Тут же рядом была Маша — невенчаная жена Дмитрия, взятая им из публичного дома и не любимый Толстыми их троюродный брат — шурин, муж сестры Марьи Николаевны — граф Валерьян Петрович Толстой. Он тяготил Толстого; обыкновенный, нежадный, незлой, по-обычному распущенный человек — с ним Лев Николаевич встречался много раз и всегда с тяжелым чувством.
Сейчас Валерьян Петрович тосковал у постели зло умирающего шурина.
Лев Николаевич сменил Валерьяна Петровича, но и он с трудом выдерживал тяготы умирания близкого человека и скоро уехал.
Перед смертью Дмитрий затосковал, начал задыхаться. Он просил у доктора и у священника, чтобы его отвезли в Ясную. Ему дали каких-то капель. Дмитрий успокоился, попросил, чтоб его хотя бы похоронили в Ясной, заснул и не проснулся.
Машу, назвав ее Марьей Николаевной, Лев Николаевич показал в «Анне Карениной» около постели умирающего Николая Левина, которого он в романе превратил в нигилиста, мечтающего о пути к коммунизму через артель.
Из Орла через Москву по новой, еще не отпраздновавшей первого пятилетия чугунке — так называл Лев Николаевич железную дорогу — Толстой приехал в Петербург.
Зиму 1855/56 года он прожил в Петербурге.
Питер изменился с 1849 года, когда Толстой был здесь. Над городом стоял, обнажаясь от переплета лесов, крутой, как яйцо в рюмке, молодо золотящийся на синем небе купол Исаакия — Далматинского собора, который строили Екатерина, Павел и почти достроил Николай. Гремел под колесами ломовиков булыжник Фонтанки. Тих был Невский, недавно покрытый деревянной торцовой мостовой.
Лев Николаевич о Петербурге того времени писал в начале повести «Декабристы», подробно и с иронической пышностью.

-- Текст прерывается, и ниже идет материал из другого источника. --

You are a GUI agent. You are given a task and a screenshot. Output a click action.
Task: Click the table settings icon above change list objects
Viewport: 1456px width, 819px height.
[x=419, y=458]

Вступление к повести «Декабристы» огромно, как триумфальные ворота. Это начало пересмотра писателем славы императорского периода. Оно занимает две страницы и не может быть целиком процитировано — я очень советую читателям прочесть его в Собрании сочинений.
Толстой с иронией говорит об эпохе восторгов людей, которые радовались, что они освободились от тирании Николая I, так сказать, даром, не понимая, что эта радость горько противопоставлена подвигу декабристов, которые воевали не с мертвыми.
Она противопоставлена и тем, что декабристы были победителями над Наполеоном I, а либералы — современники поражения, испытанного нами от Наполеона III.
Приведу начало вступления: «Это было недавно, в царствование Александра II, в наше время — время цивилизации, прогресса, вопросов, возрождения России и т. д. и т. д.; в то время, когда победоносное русское войско возвращалось из сданного неприятелю Севастополя, когда вся Россия торжествовала уничтожение черноморского флота, и белокаменная Москва встречала и поздравляла с этим счастливым событием остатки экипажей этого флота, подносила им добрую, русскую чарку водки и, по доброму русскому обычаю, хлеб-соль и кланялась в ноги».